A polêmica sobre o casamento gay (homossexual) volta à tona. O procurador da República de Taubaté (SP), João Gilberto Gonçalves Filho, entrou com ação civil pública, na subseção da Justiça Federal de Guaratinguetá (SP), para que os estados, o DF e a União sejam obrigados a celebrar o casamento civil de pessoas do mesmo sexo. João Gilberto diz que, entre outros episódios, inspirou-se no casal homossexual da novela “Senhora do destino”, da Rede Globo, para propor a ação uma ação civil pública pedindo a legalização do casamento entre pessoas do mesmo sexo.
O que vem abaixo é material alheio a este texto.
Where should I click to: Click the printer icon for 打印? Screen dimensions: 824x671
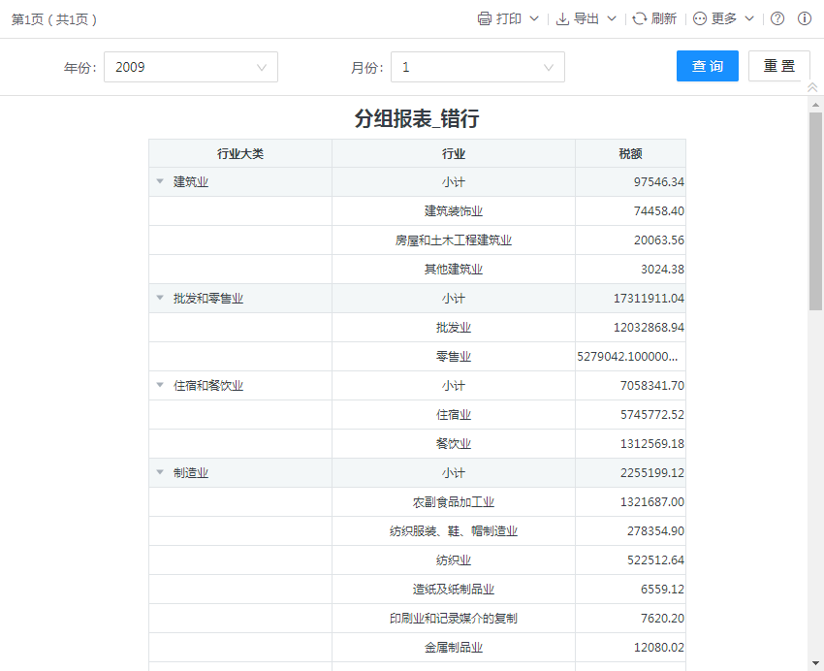pyautogui.click(x=485, y=19)
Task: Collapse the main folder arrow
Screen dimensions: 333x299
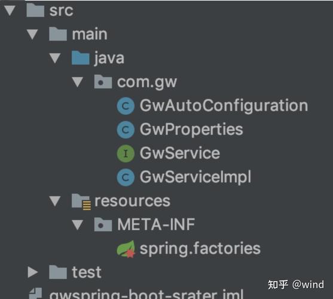Action: pyautogui.click(x=32, y=35)
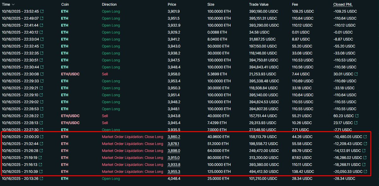Screen dimensions: 379x186
Task: Share the -10,480.05 USDC liquidation PNL
Action: [x=365, y=137]
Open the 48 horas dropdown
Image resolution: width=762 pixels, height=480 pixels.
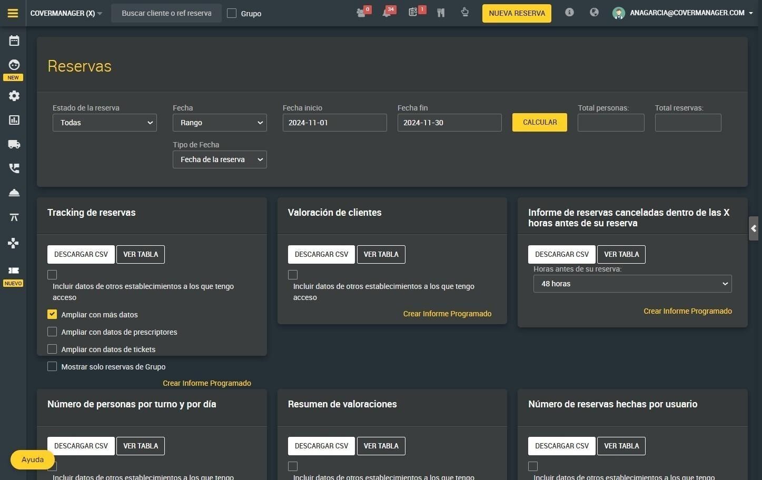tap(632, 284)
Em 99 laudas de papel ofício, o procurador apresenta as razões que dão base à ação, com pedido de liminar. Ele pede ainda que sejam suspensas as práticas de qualquer ato punitivo de funcionários públicos civis ou militares por suas orientações sexuais.
A medida, na opinião de João Gilberto, visa acabar com a discriminação dos homossexuais no serviço público, em particular nas Forças Armadas.
No pedido, o procurador cita os casos de discriminação de gênero, noticiados pela imprensa. E principalmente a Constituição Federal, que exclui a discriminação de qualquer espécie. Ele considera um dogma cultural o artigo 1.517, que dispõe sobre o casamento civil entre homens e mulheres com mais de 16 anos, que precisam da autorização paterna.